BAHA monitors Avian Influenza Cases

Wednesday, January 28th, 2015

On Wednesday, January 14th, the Belize Agriculture Health Authority (BAHA) identified a possible outbreak of Avian Influenza Type A (Influenza type A viruses can infect people, birds, pigs, horses, dogs, marine mammals, and other animals) in two poultry farms in the Spanish Lookout Area. The infected poultry were part of the broiler breeder section of the farm and were immediately contained. Samples were sent to a reference laboratory in the United Stated of America for confirmation and subtyping, and determined that samples are not harmful to humans.Chicken Farm
According to Miguel De Paz, Chief Veterinary Officer and Director of Animal Health Department at BAHA, the infected poultry was identified due to active surveillance. “There were almost no symptoms being shown. We detected the presence of the influenza due to random samplings that we carry out as part of our active surveillance efforts. We constantly are monitoring and testing food products across the country to ensure that the quality is up to par. That is how BAHA was alerted about the Avian Influenza in these farms,” said De Paz. He stated that while BAHA identified the presence of the virus, the subtype could not have been determined without further testing abroad. “There are 144 subtypes of Avian Influenza and out of that, only 18 are harmful. So while we detected the presence of the virus, we could not determine if it was harmful to public consumption. Once the samples were tested in the USA, we were informed that it was a subtype that was not harmful, and that the poultry merely had the flu,” said De Paz.baha
The samples tested confirmed the presence of Avian Influenza H5N2 antibodies in one farm only but not the live virus. BAHA is continuing to test and has detected presence of Avian Influenza Type A in one other farm. “There are very little clinical signs in the affected birds, which may indicate a response to the low pathogenic Avian Influenza H5N2 virus. This virus predominantly affects poultry. There is very low risk for transmission from poultry to humans and there is no evidence of human to human transmission. To date, testing of all surrounding farms continues to confirm that the outbreak is only in those two farms. Containment measures in effect prohibit all poultry and poultry products from exiting the affected farms. In addition, BAHA has set up other control measures, in the Spanish Lookout area, such as movement control of live birds, eggs, and other poultry products. This is a precautionary measure to further protect the poultry industry,” said De Paz.

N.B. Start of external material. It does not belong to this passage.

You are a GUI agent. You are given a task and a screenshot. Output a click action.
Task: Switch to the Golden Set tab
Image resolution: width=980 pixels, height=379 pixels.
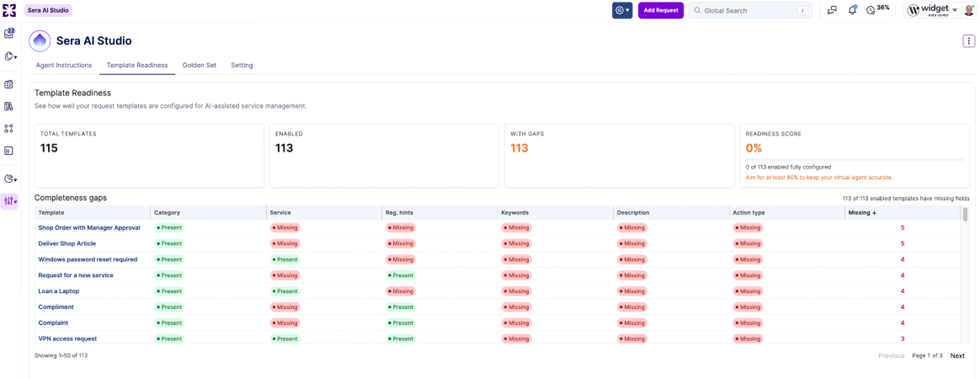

De Paz stated that BAHA will continue monitoring the issue to further ensure that there is an all clear. In the meantime, poultry farmers have been sensitized in the issue and extra measures have been taken on the surveillance at all other poultry farms. “In cases like this, we prefer to be safe than sorry and as such we place containment measures in effect, prohibiting poultry and poultry products making it to the market the minute we get signs of the virus. We are encouraging all farmers to step up their biosecurity and to notify BAHA of any unusual occurrence in their flocks,” said De Paz.